— Begin DATA EXTRACT —

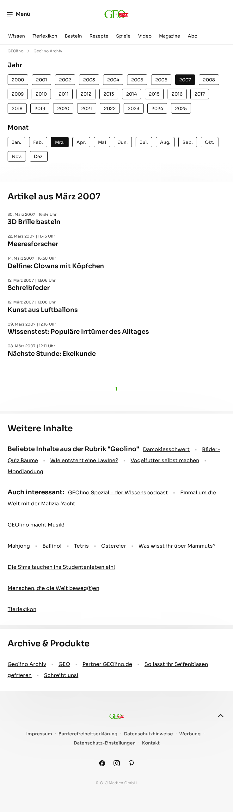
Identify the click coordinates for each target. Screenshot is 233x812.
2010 (41, 94)
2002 (65, 80)
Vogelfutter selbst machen (165, 460)
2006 (161, 80)
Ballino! (52, 546)
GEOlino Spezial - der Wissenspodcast (118, 492)
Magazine (169, 36)
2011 (64, 94)
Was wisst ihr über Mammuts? (177, 546)
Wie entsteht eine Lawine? (84, 460)
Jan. (16, 142)
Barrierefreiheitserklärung (88, 734)
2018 (17, 108)
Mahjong (19, 546)
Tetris (81, 546)
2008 (209, 80)
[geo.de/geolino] (116, 14)
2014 (131, 94)
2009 (18, 94)
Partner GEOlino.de (107, 664)
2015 (154, 94)
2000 (18, 80)
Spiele (123, 36)
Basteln (73, 36)
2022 (110, 108)
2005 (137, 80)
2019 (39, 108)
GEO (64, 664)
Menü (18, 14)
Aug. (165, 142)
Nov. (17, 156)
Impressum (39, 734)
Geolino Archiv (27, 664)
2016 (177, 94)
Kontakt (151, 743)
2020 (63, 108)
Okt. (209, 142)
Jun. (123, 142)
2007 (185, 80)
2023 (133, 108)
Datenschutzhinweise (148, 734)
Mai (102, 142)
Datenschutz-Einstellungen (105, 743)
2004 (113, 80)
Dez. (39, 156)
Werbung (190, 734)
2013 (108, 94)
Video (144, 36)
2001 (41, 80)
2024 (157, 108)
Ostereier (113, 546)
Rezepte (98, 36)
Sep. (187, 142)
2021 (86, 108)
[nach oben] (220, 716)
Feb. (38, 142)
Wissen (16, 36)
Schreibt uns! (61, 675)
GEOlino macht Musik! (36, 524)
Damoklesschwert (166, 449)
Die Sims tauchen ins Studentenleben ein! (61, 567)
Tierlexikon (45, 36)
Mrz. (59, 142)
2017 (199, 94)
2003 (89, 80)
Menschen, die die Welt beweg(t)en (53, 588)
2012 (86, 94)
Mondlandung (25, 471)
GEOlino (15, 51)
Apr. (81, 142)
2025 (181, 108)
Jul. (144, 142)
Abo (192, 36)
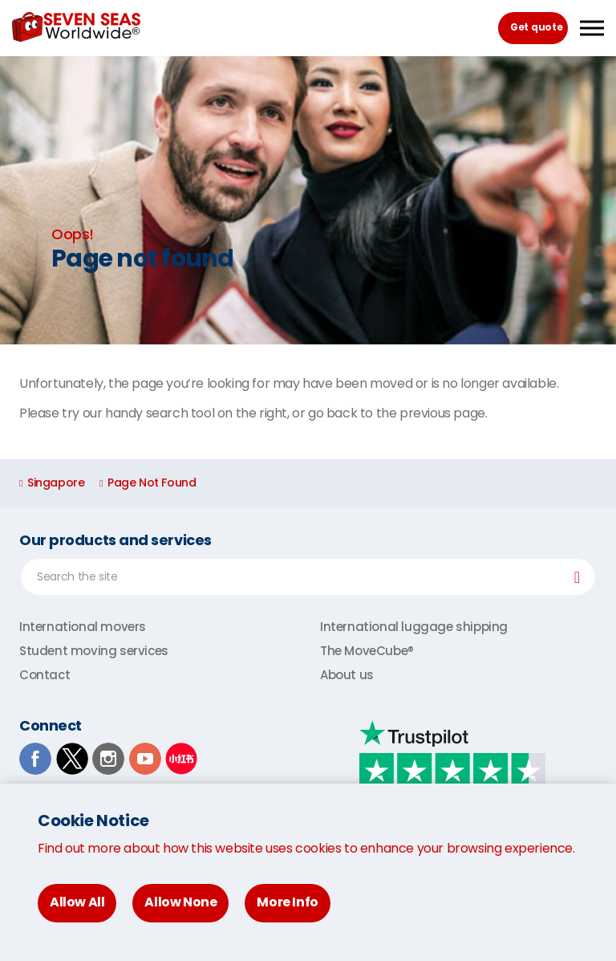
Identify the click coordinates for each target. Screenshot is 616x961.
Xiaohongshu (181, 759)
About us (347, 675)
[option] (308, 200)
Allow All (77, 902)
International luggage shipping (414, 627)
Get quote (536, 27)
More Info (287, 902)
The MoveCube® (367, 651)
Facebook (35, 759)
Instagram (108, 759)
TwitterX (72, 759)
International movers (82, 627)
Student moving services (93, 651)
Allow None (180, 902)
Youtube (145, 759)
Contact (44, 675)
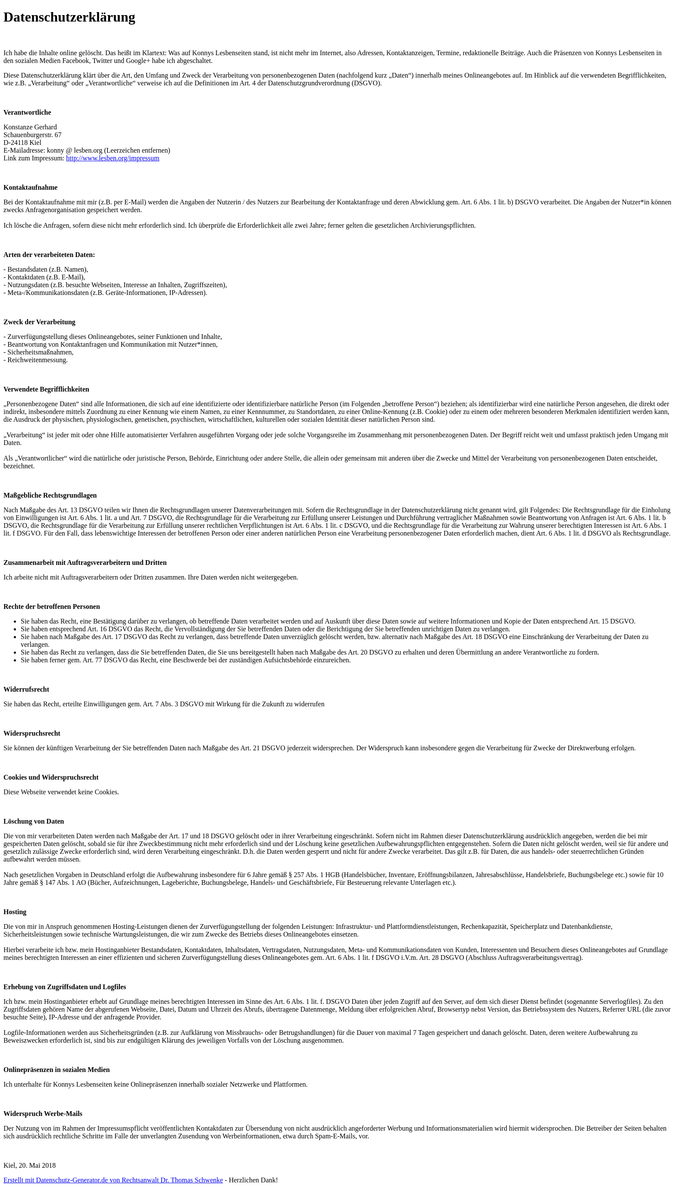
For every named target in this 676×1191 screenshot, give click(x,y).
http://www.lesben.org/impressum (112, 158)
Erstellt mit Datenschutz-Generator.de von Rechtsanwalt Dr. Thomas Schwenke (113, 1180)
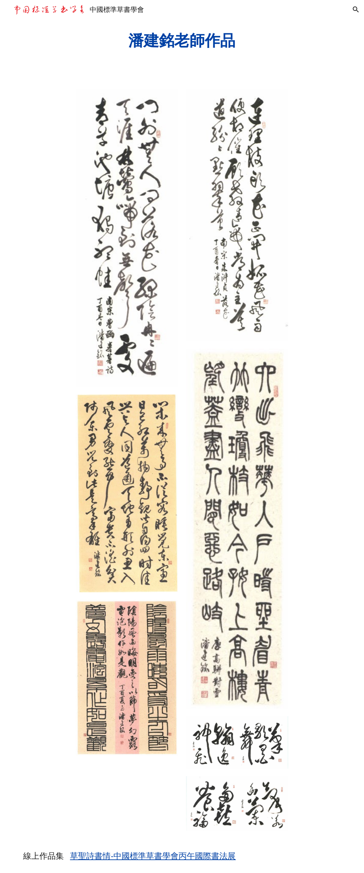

— End DATA EXTRACT —

* [WHAT IS EXPECTED]:
Reproduce the records above with every occurrence of "Identify" replaced by "Determine", leaving all other text unchanged. Omit the pictures from your answer.

* [EXERCISE ANSWER]:
Determine the click coordinates for each target. Screenshot is 233x812.
2010 (41, 94)
2002 (65, 80)
Vogelfutter selbst machen (165, 460)
2006 (161, 80)
Ballino! (52, 546)
GEOlino Spezial - der Wissenspodcast (118, 492)
Magazine (169, 36)
2011 (64, 94)
Was wisst ihr über Mammuts? (177, 546)
Wie entsteht eine Lawine? (84, 460)
Jan. (16, 142)
Barrierefreiheitserklärung (88, 734)
2018 (17, 108)
Mahjong (19, 546)
Tetris (81, 546)
2008 (209, 80)
[geo.de/geolino] (116, 14)
2014 (131, 94)
2009 (18, 94)
Partner GEOlino.de (107, 664)
2015 (154, 94)
2000 (18, 80)
Spiele (123, 36)
Basteln (73, 36)
2022 (110, 108)
2005 (137, 80)
2019 (39, 108)
GEO (64, 664)
Menü (18, 14)
Aug. (165, 142)
Nov. (17, 156)
Impressum (39, 734)
Geolino Archiv (27, 664)
2016 (177, 94)
Kontakt (151, 743)
2020 (63, 108)
Okt. (209, 142)
Jun. (123, 142)
2007 (185, 80)
2023 (133, 108)
Datenschutzhinweise (148, 734)
Mai (102, 142)
Datenschutz-Einstellungen (105, 743)
2004 (113, 80)
Dez. (39, 156)
Werbung (190, 734)
2013 (108, 94)
Video (144, 36)
2001 (41, 80)
2024 (157, 108)
Ostereier (113, 546)
Rezepte (98, 36)
Sep. (187, 142)
2021 (86, 108)
[nach oben] (220, 716)
Feb. (38, 142)
Wissen (16, 36)
Schreibt uns! (61, 675)
GEOlino macht Musik! (36, 524)
Damoklesschwert (166, 449)
Die Sims tauchen ins Studentenleben ein! (61, 567)
Tierlexikon (45, 36)
Mrz. (59, 142)
2017 (199, 94)
2003 (89, 80)
Menschen, die die Welt beweg(t)en (53, 588)
2012 (86, 94)
Mondlandung (25, 471)
GEOlino (15, 51)
Apr. (81, 142)
2025 (181, 108)
Jul. (144, 142)
Abo (192, 36)
Determine the click coordinates for each target. Screenshot is 616x961.
Xiaohongshu (181, 759)
About us (347, 675)
[option] (308, 200)
Allow All (77, 902)
International luggage shipping (414, 627)
Get quote (536, 27)
More Info (287, 902)
The MoveCube® (367, 651)
Facebook (35, 759)
Instagram (108, 759)
TwitterX (72, 759)
International movers (82, 627)
Student moving services (93, 651)
Allow None (180, 902)
Youtube (145, 759)
Contact (44, 675)
For every named target in this 676×1191 screenshot, give click(x,y).
http://www.lesben.org/impressum (112, 158)
Erstellt mit Datenschutz-Generator.de von Rechtsanwalt Dr. Thomas Schwenke (113, 1180)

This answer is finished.